Avec "Research Lab", Lego change de discours à l'attention des filles
Une nouvelle gamme de produits fondée sur des femmes scientifiques marque un renouveau stratégique de la marque vis-à-vis du public féminin. Un succès retentissant, qui montre le potentiel du gender marketing dans l'univers des jouets. Et vient faire oublier une controverse récente.
Tête cylindrique jaune et mains en forme de pince : à certains égards, les trois figurines Lego de la gamme " Research Lab " ressemblent à toutes les autres ; sauf que ce sont des femmes. Un fait manifeste dans la chevelure, plus abondante que la coupe courte caractéristique, ou bien encore dans le rouge des lèvres qui laisse deviner un recours aux cosmétiques.
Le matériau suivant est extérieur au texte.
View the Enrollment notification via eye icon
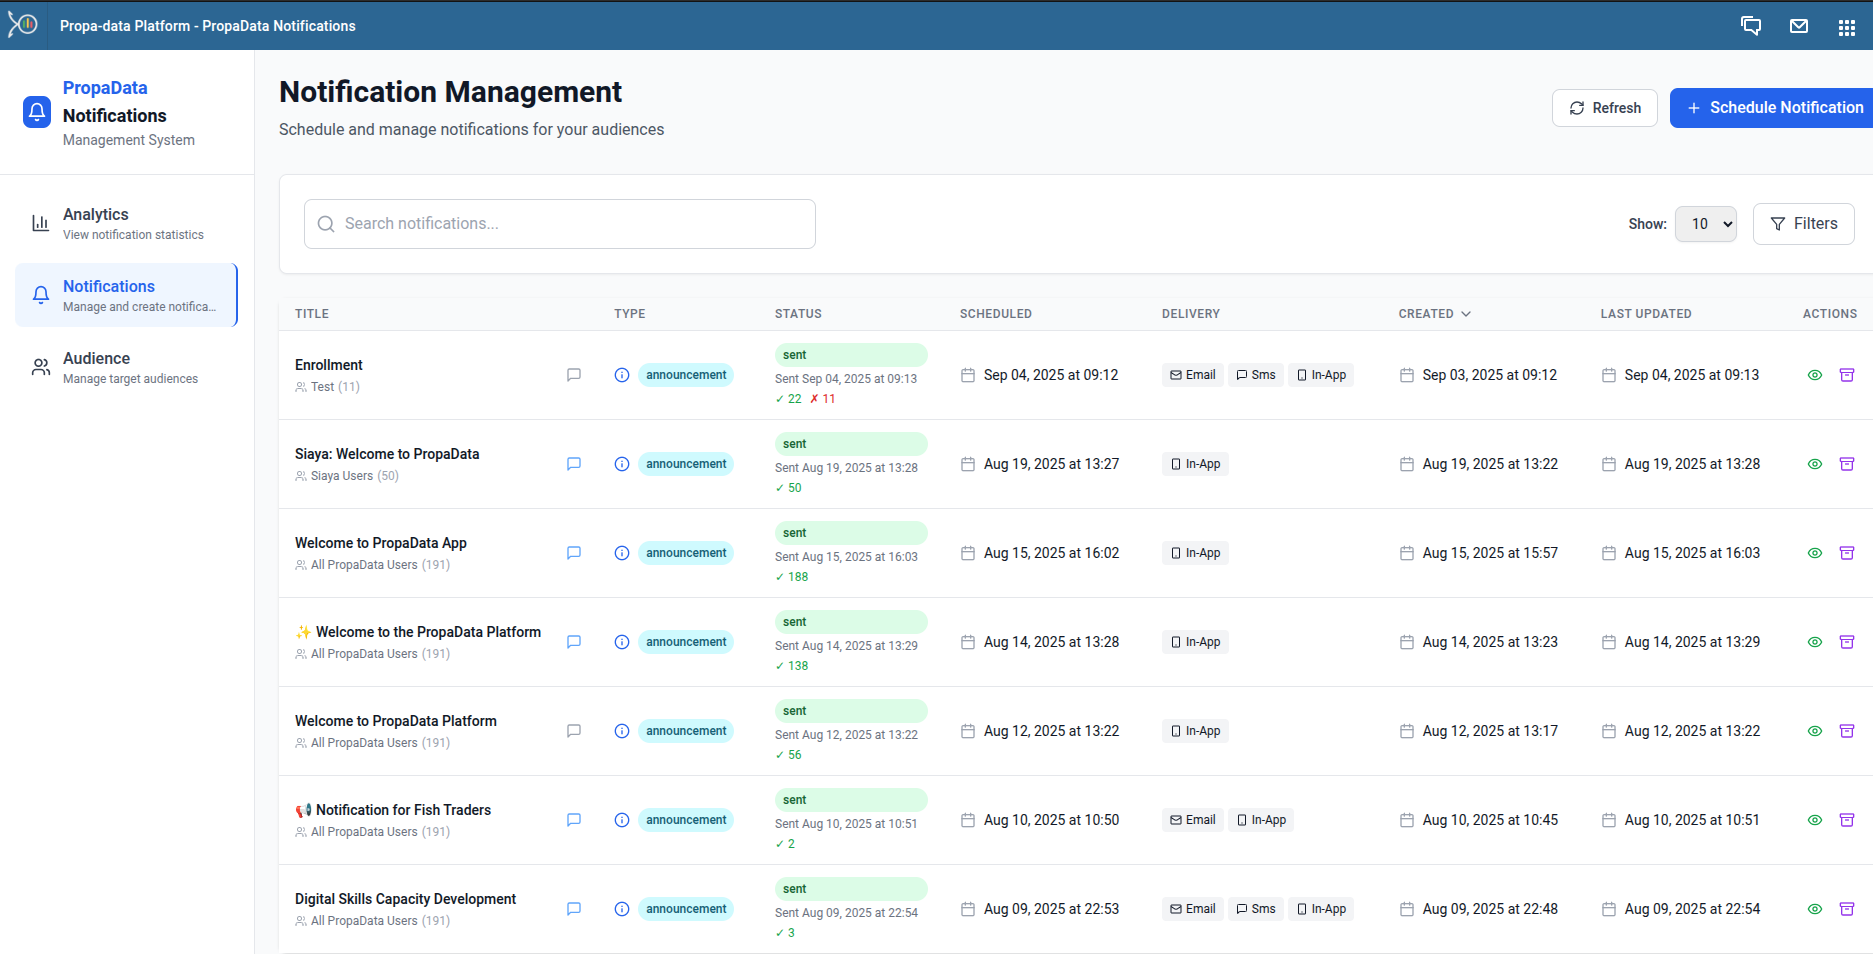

D'énièmes " bimbos " en jouets ? Destinées, selon l'inspiration de leurs utilisateurs, à faire la cuisine, rêver de shopping ou promener le chien dans un décor domestique ? Non. Ces Lego là sont des femmes de sciences et, dans la boite d'emballage, elles côtoient un microscope, des tubes à essais ou bien encore une loupe... Autant d'accessoires qui symbolisent la volonté de la marque danoise de repartir d'un bon pied dans sa conquête du public féminin.
Il faut dire que les choses ont mal commencé. A l'instar d'une industrie souvent coupable d'entretenir certains clichés pesants quant à la répartition des rôles hommes - femmes, le géant du jouet n'a pas toujours milité pour la parité. Le lancement il y a deux ans de la gamme " Friends " dédiée aux filles a relancé le débat sur le rôle de l'industrie du jouet dans l'entretien d'un certain sexisme ambiant. Dans un spot télévisé promotionnel diffusé à l'occasion, des figurines vêtues de rose " girly " étaient montrées en train de se prélasser dans un salon de beauté, de bavarder au café ou dans leur rôle de femme au foyer.
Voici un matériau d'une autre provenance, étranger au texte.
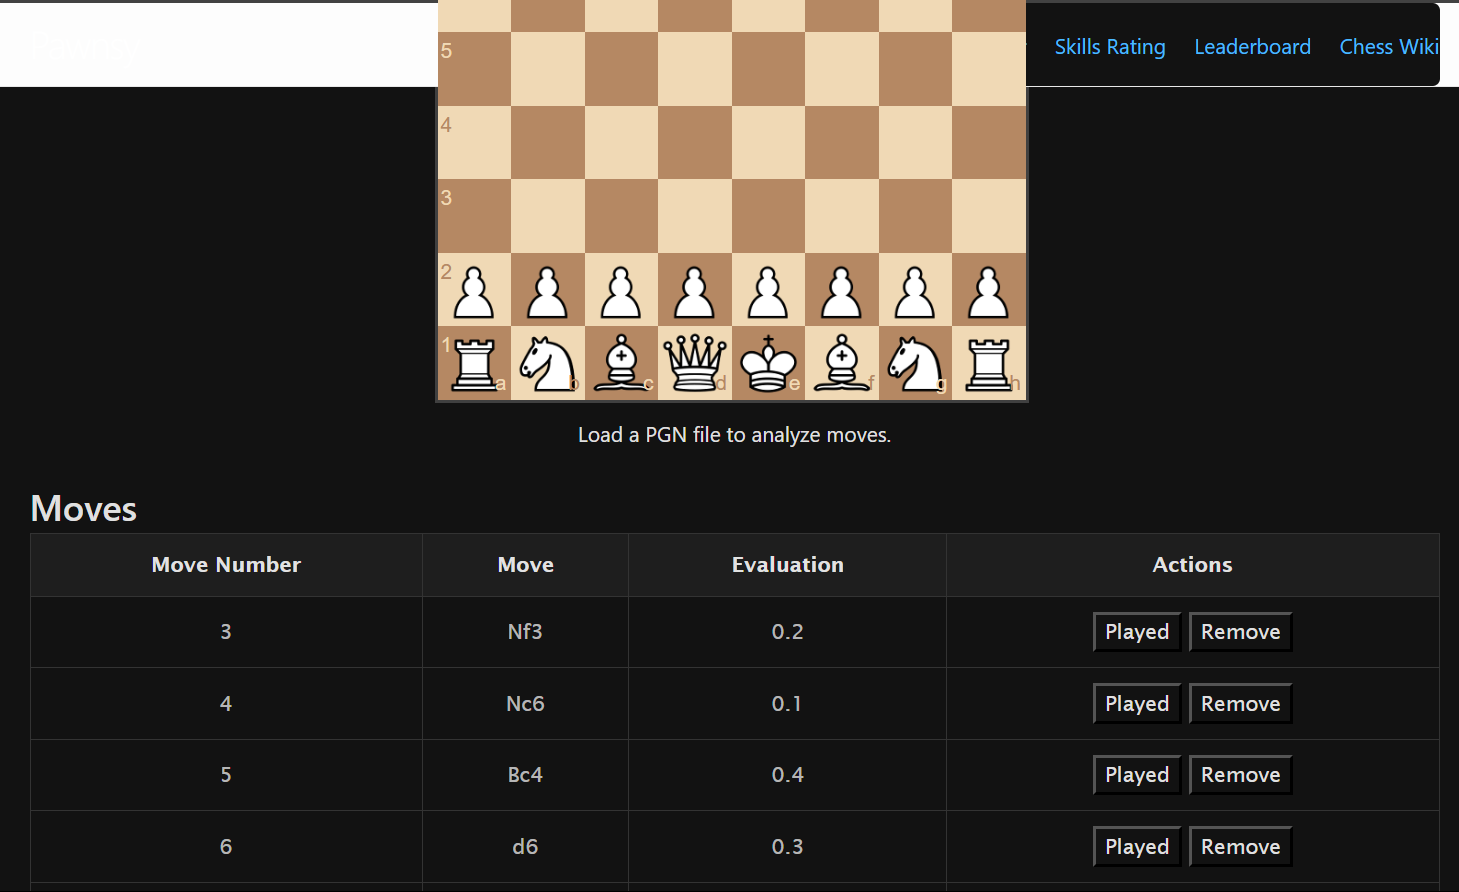This screenshot has height=892, width=1459.
Task: Remove the Bc4 move row
Action: pyautogui.click(x=1240, y=775)
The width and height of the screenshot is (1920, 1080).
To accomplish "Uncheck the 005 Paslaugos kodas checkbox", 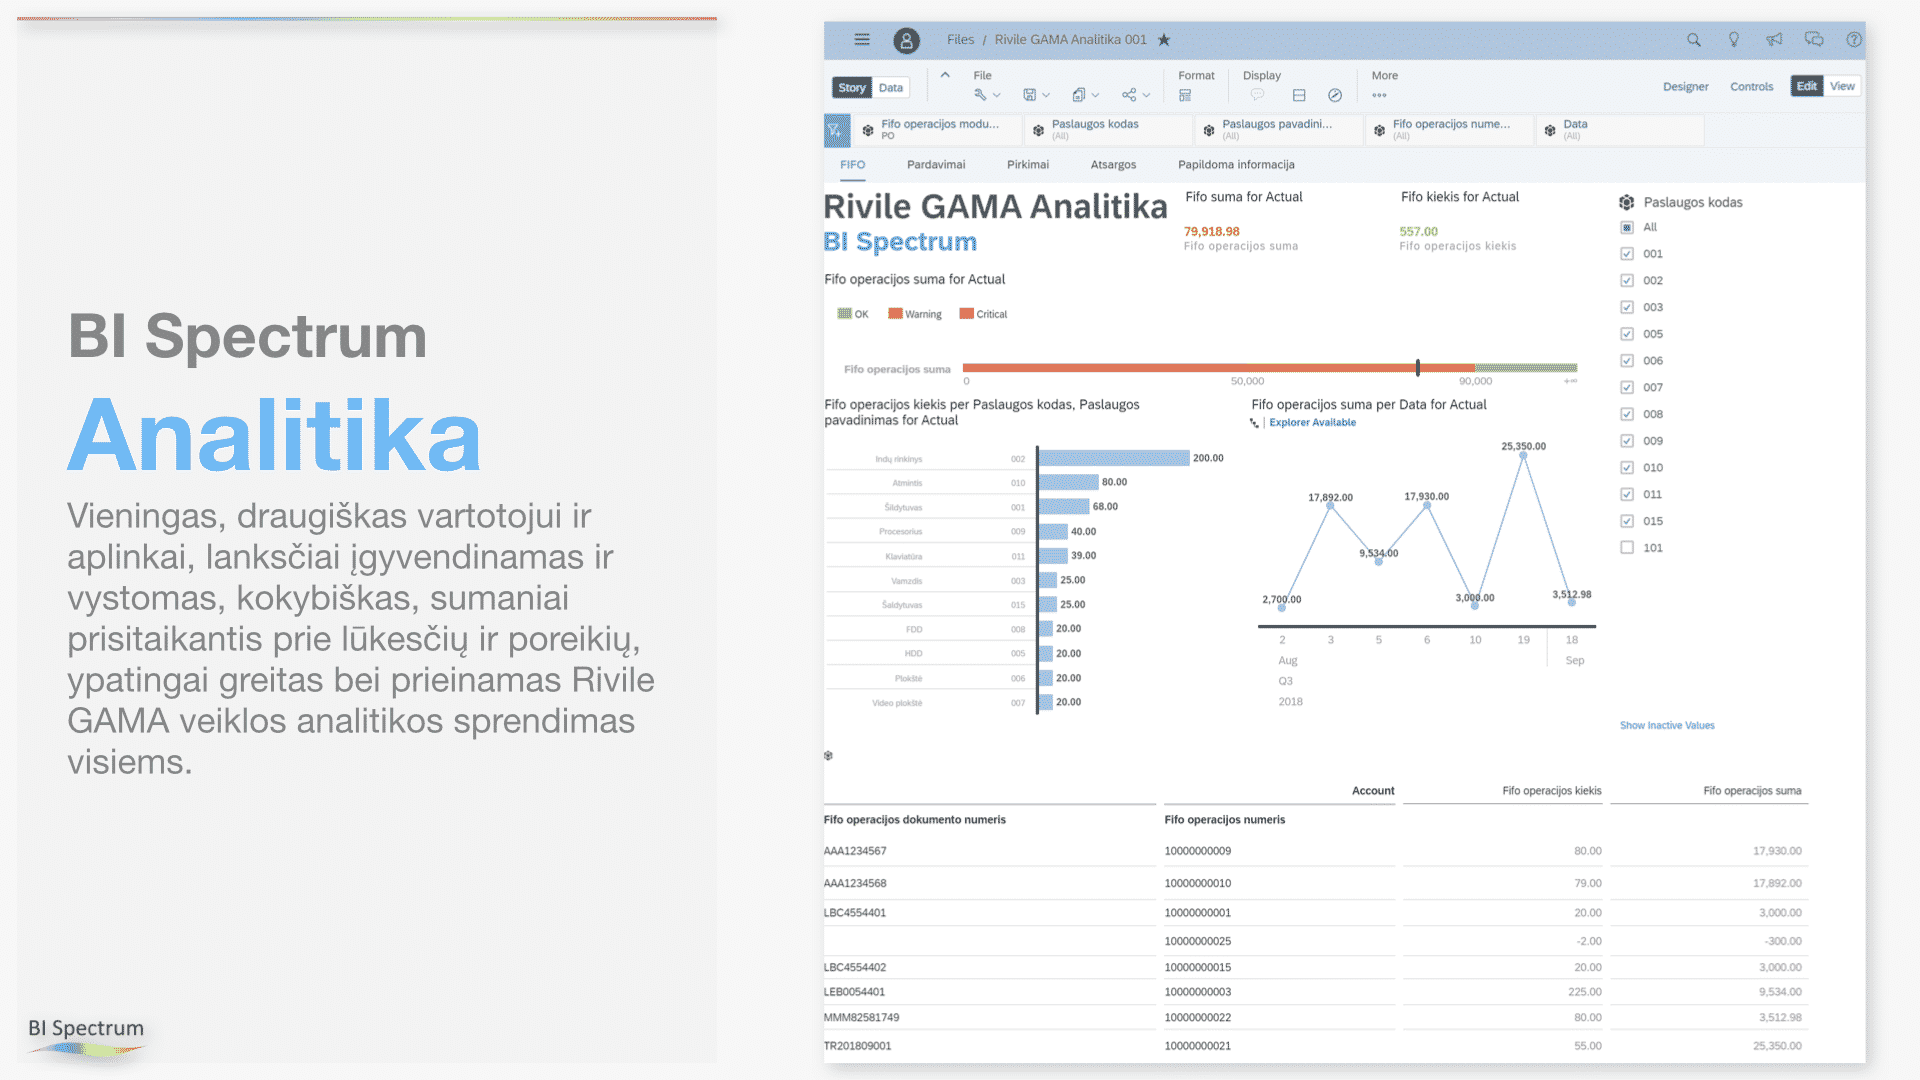I will click(x=1627, y=334).
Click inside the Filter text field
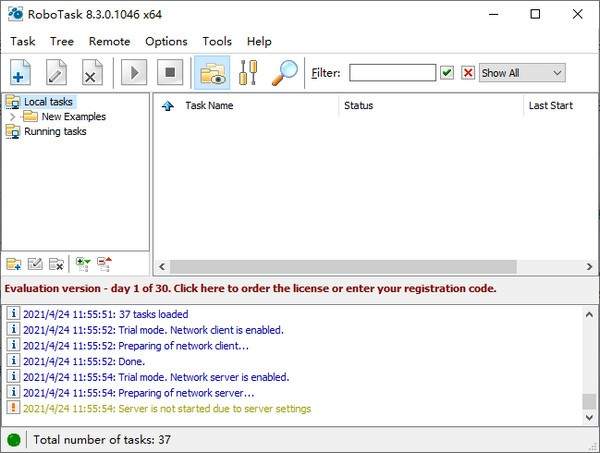 click(x=392, y=73)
Une vision un peu éculée du gender-marketing. Chez les parents, de nombreuses voix se sont instantanément élevées pour dénoncer le message, surtout remarquable par sa vacuité, adressé par la marque aux filles. Une pétition a même vu le jour sur Internet pour demander au fabriquant de jouets de retirer les produits incriminés de la vente. Dans le brouhaha de ce " bad buzz ", le plaidoyer le plus vibrant reste celui de Charlotte, une petite fille de 7 ans qui a envoyé à la marque une lettre manuscrite passée à la postérité.
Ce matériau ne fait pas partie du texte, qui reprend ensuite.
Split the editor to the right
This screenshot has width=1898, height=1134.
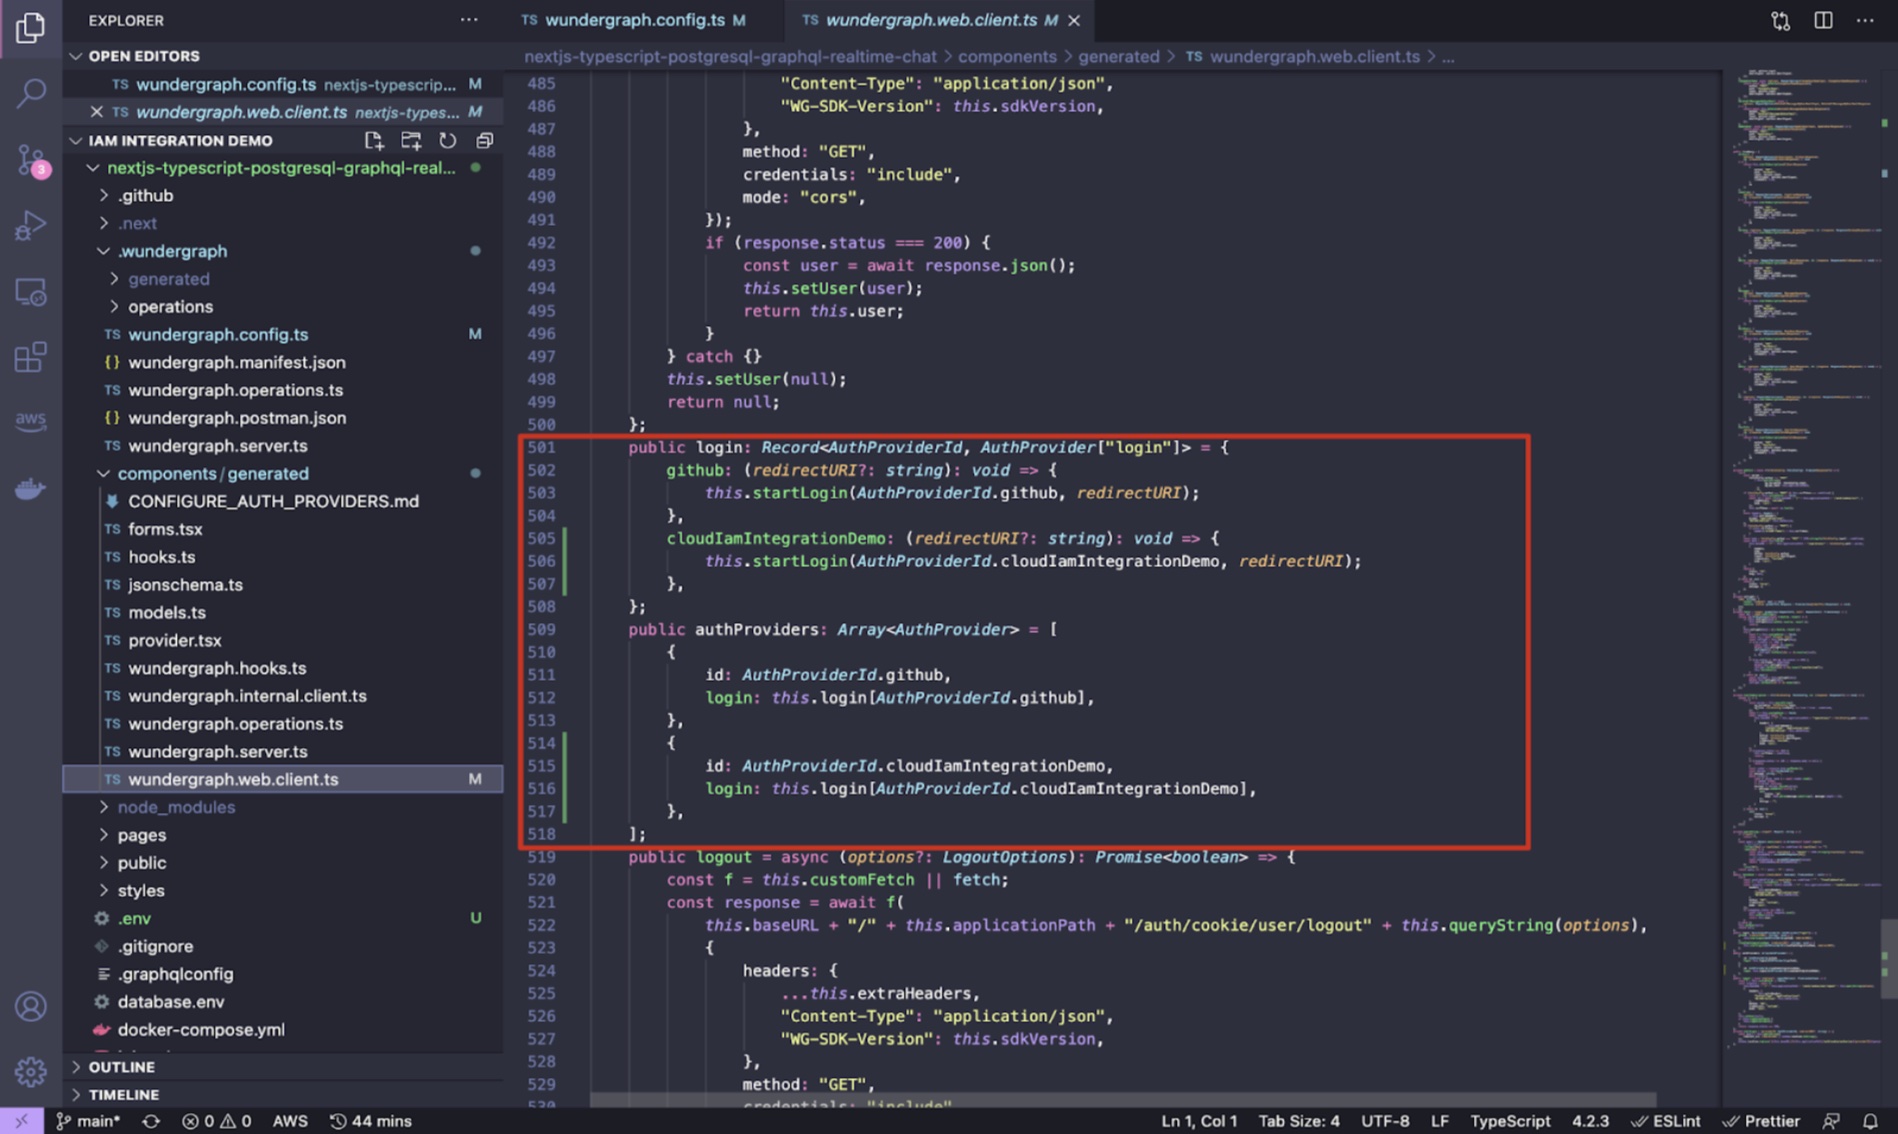[x=1823, y=20]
Depuis, Lego a appris à écouter ses fans. Car c'est bien eux qui sont à l'origine de l'idée. Suggérée par la géophyscienne suédoise Hellen Kooijman via la plateforme d'innovation participative " Lego Ideas " qui permet aux fans depuis 2008 de soumettre et voter pour des idées de produits susceptibles de faire l'objet de tirages limités par la marque, la gamme " Research Lab " a été plébiscitée par les internautes. Puis par le monde entier. Commercialisée début août 2014, elle a disparu des rayons des magasins en quelques jours à peine, victime de son succès.
Les figurines ont même été adoubées par de vraies scientifiques, à l'instar de Donna Yates. Cette archéologue, professeur à l'université de Glasgow, a créé un compte Twitter qui met en oeuvre des figurines de la gamme Research Lab dans des situations issues du quotidien des académiques. Les légendes, humoristiques, expliquent pour beaucoup l'immense popularité de l'initiative, qui a attiré plus de 25 000 followers en quelques jours. De quoi prouver que, jouets ou pas, le féminisme séduit petits et grands.